**REQUIRED WORK:** Could you copy the records below exactly, leaving out any pictures they include?

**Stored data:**
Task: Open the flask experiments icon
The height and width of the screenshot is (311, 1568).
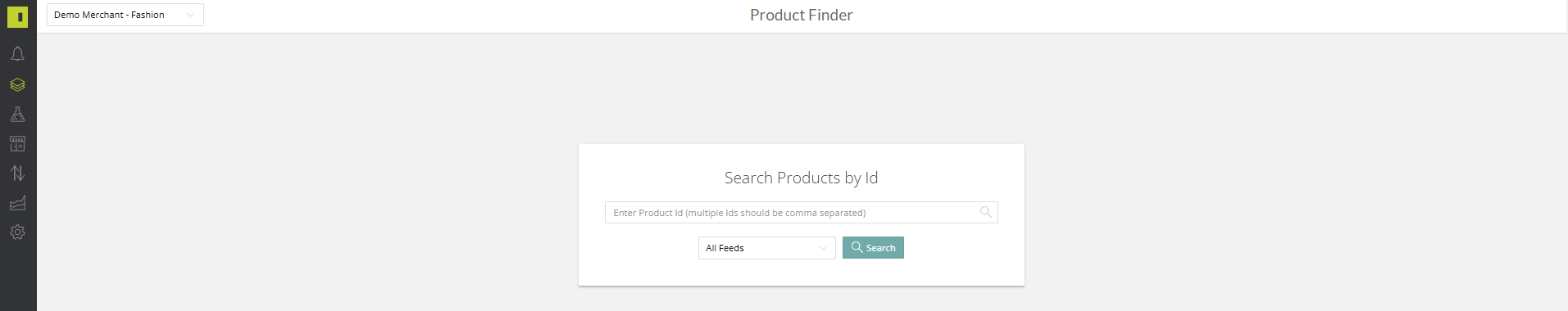Action: click(x=17, y=115)
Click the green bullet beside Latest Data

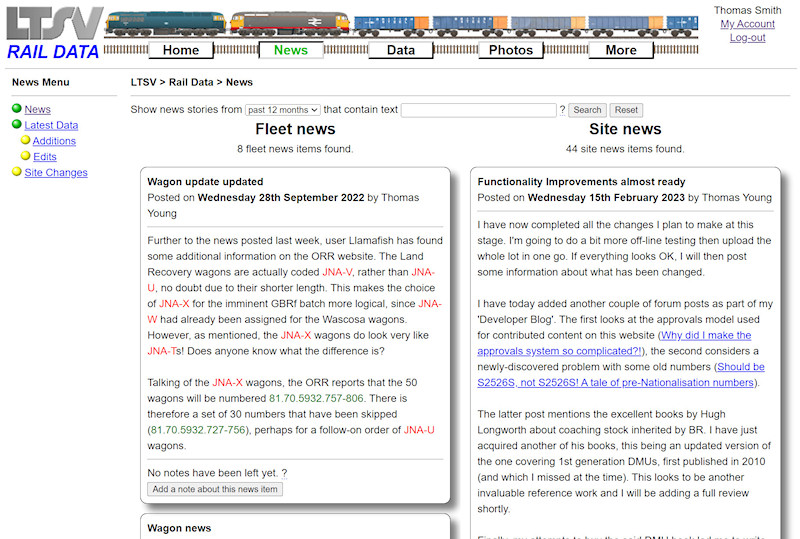click(17, 125)
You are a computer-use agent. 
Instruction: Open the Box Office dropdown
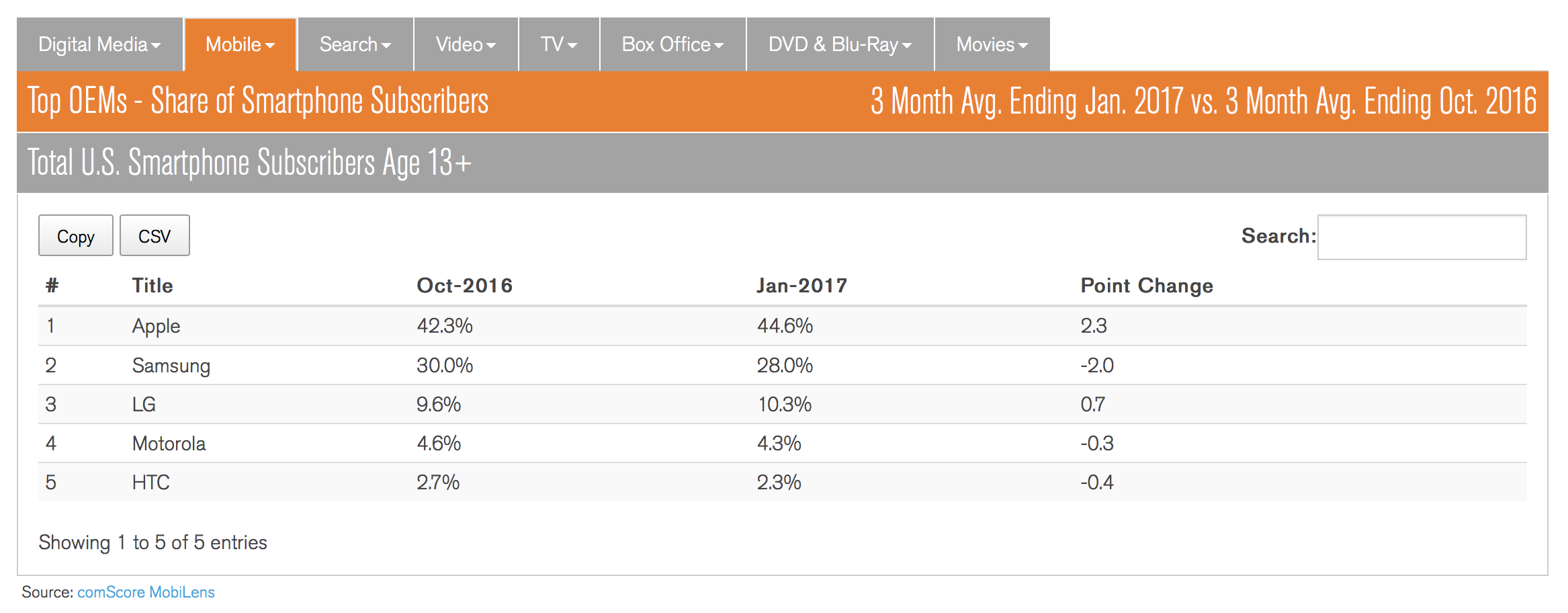672,44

**EXERCISE SOLUTION:**
Task: Open the flask experiments icon
The height and width of the screenshot is (311, 1568).
Action: click(x=17, y=115)
Click the green bullet beside Latest Data

click(17, 125)
You are a computer-use agent. 
Instruction: Open the Box Office dropdown
672,44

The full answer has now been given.